Previously at the ICA - Films
16 Apr 2011 – 17 Apr 2011
Vivienne Dick was born in Donegal in 1950 and studied at University College, Dublin. Between 1977 - 1982 she lived in New York, part of a group of filmmakers whose affiliation to the music and aesthetic of punk became known as 'No Wave'. Working mainly on Super 8, Dick's films from this period feature many musicians from the punk movement in NY with performances and music from Lydia Lunch, James Chance, Pat Place, Adele Bertei, and Ikue Mori.
Dick returned to Ireland in 1982 and then to London in 1985, where she was a member of The London Filmmakers Coop for many years. She currently lives in Ireland where she continues to work with moving images. Her work has been screened widely at festivals and museums including The Whitney Biennale, IMMA New York and Dublin, Tate Britain, and The Pompidou Centre. She has received a number of Production Awards from the British and Irish Arts Councils. Her work is in the collections of The Museum of Modern Art, Anthology Archives and The Irish Archives. She was elected member of Aosdana in 2007. She continues to make and show films and lives and teaches in the West of Ireland.
Programme 1, 2pm - 96 minutes
Guerillere Talks, Video, 24 mins, USA 1978
Vivienne Dick's arrival in 70s New York, landed her in the middle of the punk era. This first film uses eight rolls of Kodak sound Super-8 film to profile each woman in real time and without any editing. Each is captured on film in a screentest to which the camera is co-conspirator rather than voyeur. The 'subjects' include Pat Place and Adele Bertei, former band members of The Contortions, as well as Lydia Lunch, singer, guitarist, film-star and punk doyenne.
She Had Her Gun All Ready, 16mm, Video, 28 mins USA 1978
Vivienne Dick's second film has at its centre two of the 'subjects' of her first film Guerillere Talks. Moving from a kitchen on the Lower East Side of Manhattan, the film explores the dynamic between a complacent, almost catatonic Pat Place and the demonic, aggressive Lydia Lunch, ending with a showdown at the rollercoaster on Coney Island.
Staten Island, Video, 4 mins, USA 1978
“An androgynous creature wearing a tacky silver suit emerges from the sea on a rubbish strewn Staten Island beach. The mood is post-apocalyptic and the music of Telstar mixed with domestic kitchen clatter.” –V.D.
Beauty Becomes The Beast, Video, 40 mins, USA 1979
Using fragmented images of women and a central performance from Lydia Lunch as both a tormented five year old and a troubled teenager, this film looks at the mother and daughter relationship and examines the cyclical relationship between the two. Images of patriarchical culture contrast with those of the sexually precocious 'child-girl' who oscillates between being a child crying for her mother and adopting a position of maternity in relation to her doll.
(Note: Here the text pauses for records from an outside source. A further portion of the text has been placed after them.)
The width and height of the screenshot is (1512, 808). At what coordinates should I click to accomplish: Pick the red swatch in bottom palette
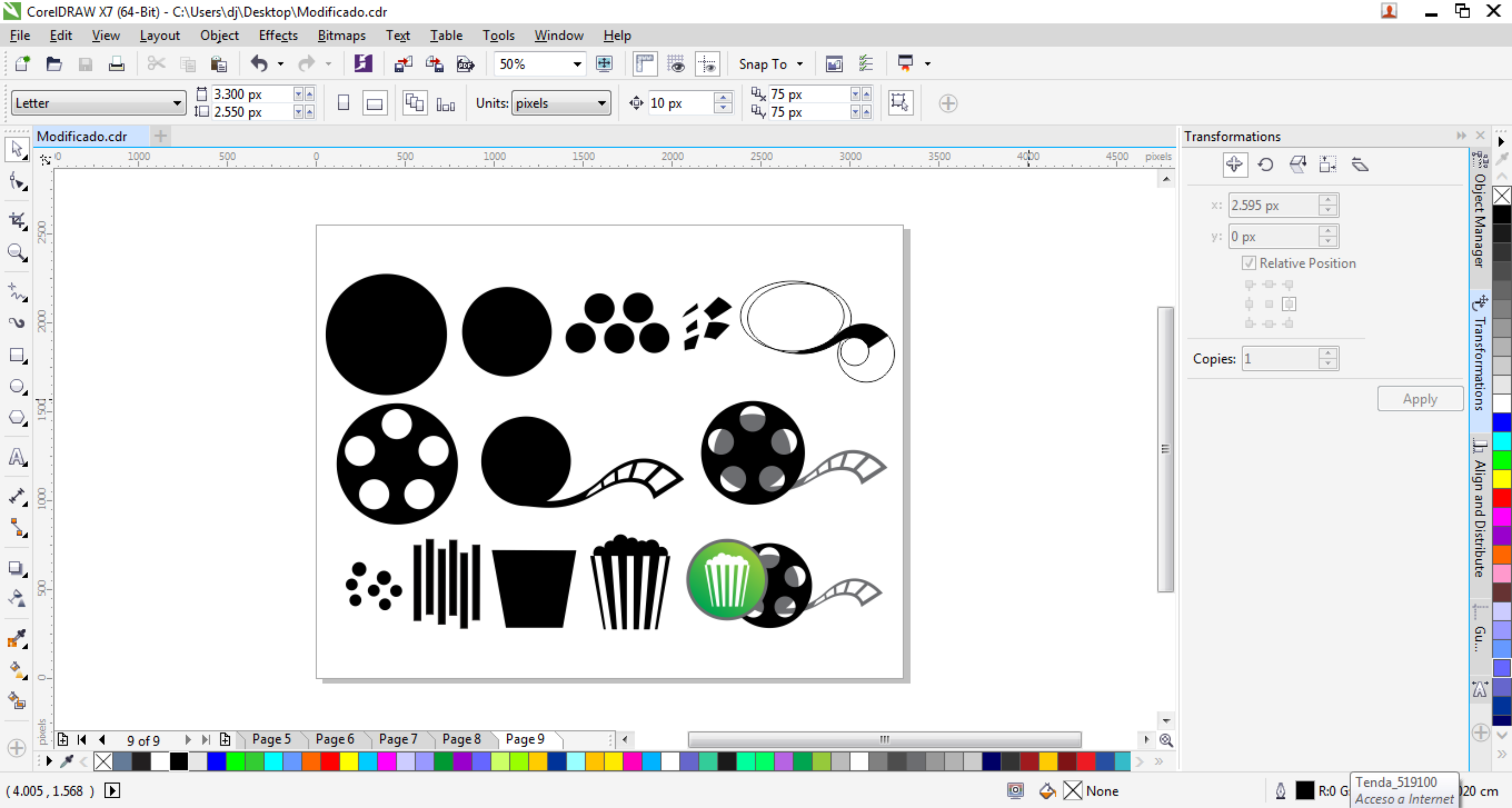(x=330, y=761)
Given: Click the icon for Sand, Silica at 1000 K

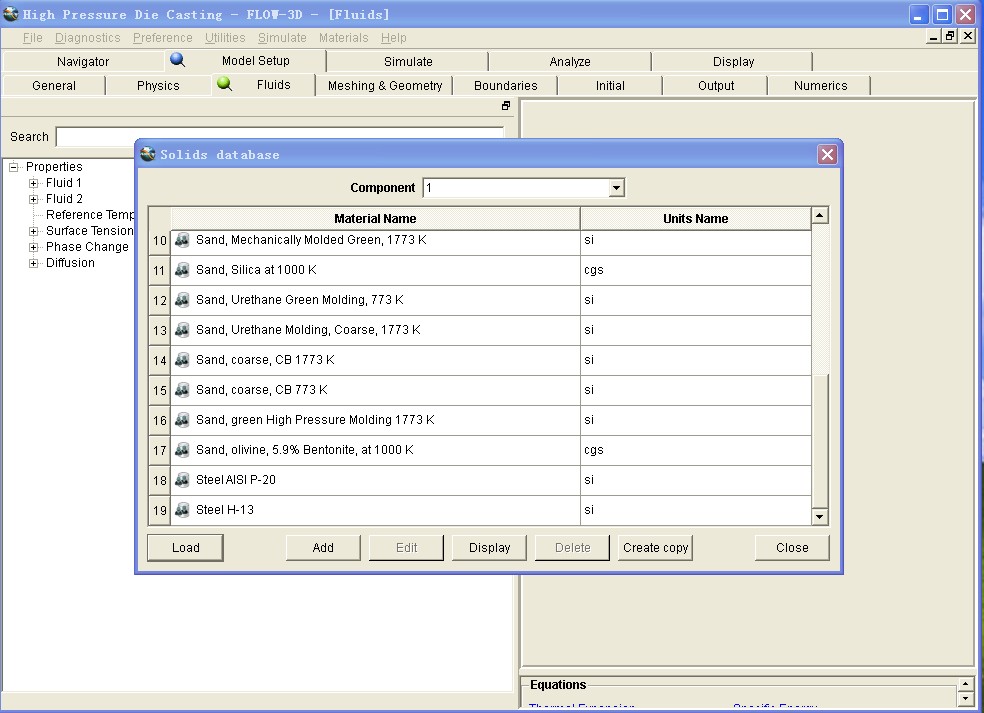Looking at the screenshot, I should 182,270.
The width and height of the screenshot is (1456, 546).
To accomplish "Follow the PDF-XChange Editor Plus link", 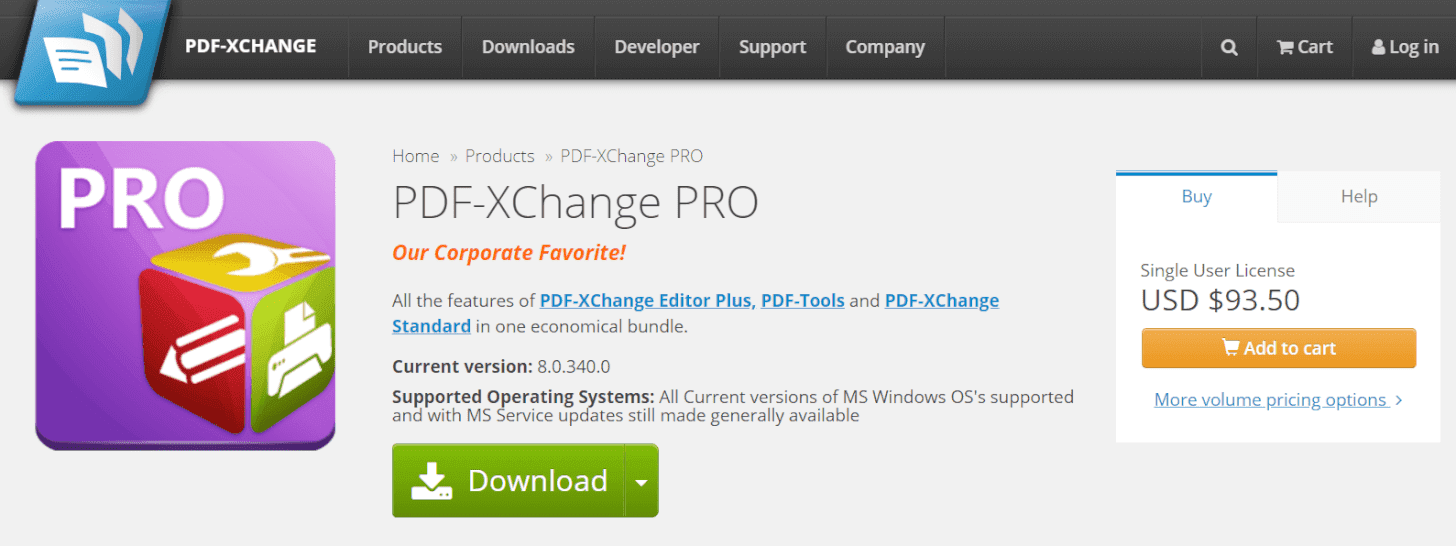I will pyautogui.click(x=648, y=300).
Programme 2, 4pm - 92 minutes
Liberty’s Booty, Video, 47 mins, USA 1980
Vivienne Dick's last film in her New York period draws a parallel between prostitution and the desire for success so prevalent in American cultureThe film is unsentimental in its depiction of prostitution, showing the relationships between the Madam and the call-girls, who speak frankly about their lives. Cultural references to the 1960s are made through the use of rock anthems, whilst the ultimate all-American girl “the Statue of Liberty“ is seen performing a striptease.
Visibility: Moderate, Video, 38 mins, USA 1981
Vivienne Dick's first film after the New York series takes her back to her native Ireland. Using Super-8 film as a parody of the 'travelogue' or home-movie style film, Dick takes an expatriate, tourist look at her homeland. The narrative follows an American tourist trekking from a Dublin populated by Hare Krishnas and rock music, to the horse-drawn carriages in the west of Ireland and the kissing of the Blarney stone. The quaint perception of Ireland and the Americanization of the native culture are contrasted with interviews from sectarian prisoners and footage of political marches.
Like Dawn To Dust, Video, 5 mins, USA 1983
Lydia Lunch laments the difficulty of relationships in the wilds of Connemara, Ireland. The opening shots of a decaying 'Big House' bearing the scorch marks of a fire, are accompanied by an off-key piano (from "Dance Of The Dead Children" off the 13.13 album). The house is abandoned but for the figure of Lydia Lunch, wearing her signature New York 'Goth' make-up and clothes. Lunch delivers a poetic monologue, both on screen and in voice-over, over a traditional soundtrack and her final words emphasize the circularity of Irish narratives: 'the past never dies, it just continually repeats itself'.
All works courtesy of Lux, an arts agency which explores ideas around artists' moving image practice through exhibition, distribution, publishing, education and research.